The Brexit deals cover residents but not second-home owners.

Estimated 86,000 British-owned second homes

There are an estimated 86,000 British-owned second homes in France where many owners had been coming visiting for up to six months without formalities as EU citizens.

Many report difficulties with the visa process, causing some to delay plans to visit.

One reader told The Connexion they are considering selling up as a result.

Read more: ‘Preparing to put house up for sale’: Readers blast French visa woes

Others have told of problems the 90/180-day rule causes.

Reader Will George, a retired office manager from the north of England, showed us an email message from the assistant of Côtes d’Armor (Brittany) senator Alain Cadec saying: “He supports the proposal of his colleague Senator Corinne Imbert and will back it when the Bill is examined by parliament.”

Mr George, in his 60s, said he and his wife had made sacrifices to afford an old property in a French village.

They had planned, on retirement, to spend six months at a time there but last year had to “jump through hoops” to obtain a temporary long-stay visa.

“We find the process extremely onerous and with little or no flexibility from TLS [contractors for the French consulate in the UK], creating a huge amount of anxiety,” he said.

Read more: Connexion reader overcharged by TLS Contact for French visa

He added that the 90/180-day rule creates problems if they need to visit their property to deal with an emergency.

“We could also make many more improvements to our garden and property if given the time to be able to do them.

“And my interest in World War One has led me in the past to accompany school trips to Verdun, the Somme and Ypres.

Having used up my 90 days at my house, I can no longer do this.”

Britons ‘a real asset to our region’

French MP Rémy Rebeyrotte (Saône-et-Loire) has written to the Interior Ministry, prime minister and president, saying that foreign second-home owners, including Britons, in Bourgogne-Franche-Comté are “a real asset to our region”.

The Britons are now “penalised when they wish, like any owner who pays his or her property taxes, to enjoy their property,” he said, adding that he agrees “in particular with the idea of a new ‘owner’ visa or even a reciprocal six-month visa exemption.”

MP for Manche Bertrand Sorre has had a response to his written question to the Foreign Affairs Ministry in which he asked about a new visa, or a six-month waiver for Britons.

He said the 90/180-day rule “penalises [them] despite the fact they contribute to the local economy, the life of local associations and restore old buildings”.

The ministry said British owners could use a temporary long-stay visa to stay six months.

However, it adds: “At the March 10 Franco-British summit, France and the UK agreed to establish a ‘dialogue on mobility’ via a technical working group to look at questions of mobility which can be addressed in a bilateral context [as opposed to EU-wide].”

The Schengen Agreement states that certain bilateral treaties from before it came into force (1995), in theory, still stand in parallel with the Schengen 90/180-day rules.
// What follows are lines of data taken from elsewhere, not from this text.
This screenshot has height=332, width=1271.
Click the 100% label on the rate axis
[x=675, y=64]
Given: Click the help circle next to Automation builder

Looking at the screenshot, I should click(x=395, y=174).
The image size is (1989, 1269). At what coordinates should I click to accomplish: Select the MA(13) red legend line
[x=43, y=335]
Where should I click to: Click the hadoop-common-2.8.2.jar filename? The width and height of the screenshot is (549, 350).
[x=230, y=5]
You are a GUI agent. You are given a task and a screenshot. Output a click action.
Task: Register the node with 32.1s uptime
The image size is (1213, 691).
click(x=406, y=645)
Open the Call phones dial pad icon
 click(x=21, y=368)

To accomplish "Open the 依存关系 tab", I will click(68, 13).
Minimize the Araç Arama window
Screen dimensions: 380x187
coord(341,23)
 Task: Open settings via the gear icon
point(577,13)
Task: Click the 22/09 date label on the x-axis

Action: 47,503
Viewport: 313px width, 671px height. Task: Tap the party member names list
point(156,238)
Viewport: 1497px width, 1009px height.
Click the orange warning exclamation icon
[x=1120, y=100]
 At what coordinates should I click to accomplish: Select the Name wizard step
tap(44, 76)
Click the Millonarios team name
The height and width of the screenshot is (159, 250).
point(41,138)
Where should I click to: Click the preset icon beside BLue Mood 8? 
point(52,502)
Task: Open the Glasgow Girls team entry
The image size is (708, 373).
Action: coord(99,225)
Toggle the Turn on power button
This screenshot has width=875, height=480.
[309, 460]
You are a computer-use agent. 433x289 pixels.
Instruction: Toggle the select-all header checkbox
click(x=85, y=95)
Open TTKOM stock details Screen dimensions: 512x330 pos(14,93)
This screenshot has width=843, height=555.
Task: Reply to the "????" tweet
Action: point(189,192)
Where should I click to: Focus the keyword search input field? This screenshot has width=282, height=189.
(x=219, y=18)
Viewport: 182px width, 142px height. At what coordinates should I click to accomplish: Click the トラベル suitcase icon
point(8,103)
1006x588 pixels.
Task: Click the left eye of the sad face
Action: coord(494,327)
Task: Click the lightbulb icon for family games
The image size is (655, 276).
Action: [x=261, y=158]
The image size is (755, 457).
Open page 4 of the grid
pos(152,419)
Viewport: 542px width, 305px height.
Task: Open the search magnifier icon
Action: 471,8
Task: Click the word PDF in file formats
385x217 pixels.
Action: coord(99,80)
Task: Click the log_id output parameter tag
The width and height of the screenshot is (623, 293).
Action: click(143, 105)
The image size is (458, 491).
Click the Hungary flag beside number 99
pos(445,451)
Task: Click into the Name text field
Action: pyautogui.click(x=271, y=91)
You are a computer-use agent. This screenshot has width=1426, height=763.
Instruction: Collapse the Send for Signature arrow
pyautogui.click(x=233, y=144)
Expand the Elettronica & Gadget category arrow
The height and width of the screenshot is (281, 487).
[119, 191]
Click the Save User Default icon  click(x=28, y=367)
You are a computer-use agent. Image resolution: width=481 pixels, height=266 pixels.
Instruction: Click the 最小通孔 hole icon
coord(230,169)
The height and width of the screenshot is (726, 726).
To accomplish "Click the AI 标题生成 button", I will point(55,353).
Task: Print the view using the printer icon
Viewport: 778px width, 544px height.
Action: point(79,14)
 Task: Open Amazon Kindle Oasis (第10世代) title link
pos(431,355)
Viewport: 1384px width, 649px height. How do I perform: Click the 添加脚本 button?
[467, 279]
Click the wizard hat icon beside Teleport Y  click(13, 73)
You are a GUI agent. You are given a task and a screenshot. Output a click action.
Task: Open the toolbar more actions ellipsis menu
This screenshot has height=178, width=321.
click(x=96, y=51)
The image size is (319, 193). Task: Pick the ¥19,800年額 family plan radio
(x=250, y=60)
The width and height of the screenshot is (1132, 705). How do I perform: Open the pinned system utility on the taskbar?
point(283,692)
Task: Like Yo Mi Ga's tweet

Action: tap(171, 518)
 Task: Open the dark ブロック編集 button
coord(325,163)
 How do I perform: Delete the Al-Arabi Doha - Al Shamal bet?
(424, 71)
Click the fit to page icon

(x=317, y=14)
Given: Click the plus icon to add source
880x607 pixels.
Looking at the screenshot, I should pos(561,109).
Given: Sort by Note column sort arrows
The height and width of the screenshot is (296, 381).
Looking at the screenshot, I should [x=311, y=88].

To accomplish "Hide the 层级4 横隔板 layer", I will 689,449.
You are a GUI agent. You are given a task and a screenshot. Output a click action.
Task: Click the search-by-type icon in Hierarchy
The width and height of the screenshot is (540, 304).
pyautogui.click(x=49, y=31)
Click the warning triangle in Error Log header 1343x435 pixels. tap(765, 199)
One, for example allows Americans to stay in France for an additional three months.

However, US travel advice for France does not mention this and we understand American visitors rarely attempt to use it as it might be hard to explain to border police.

We have not so far identified any states that signed such agreements subsequent to the implementation of the Schengen area rules.

Some Schengen countries, such as Sweden and Portugal, do allow visitors of nationalities not requiring short-stay visas for brief trips to apply, while in the country, to stay an additional three months.

They must show sufficient means to fund this.

In France, extensions are exceptional and relate to emergencies, such as needing to stay for healthcare.

It is also often difficult to obtain a prefecture meeting to discuss such claims.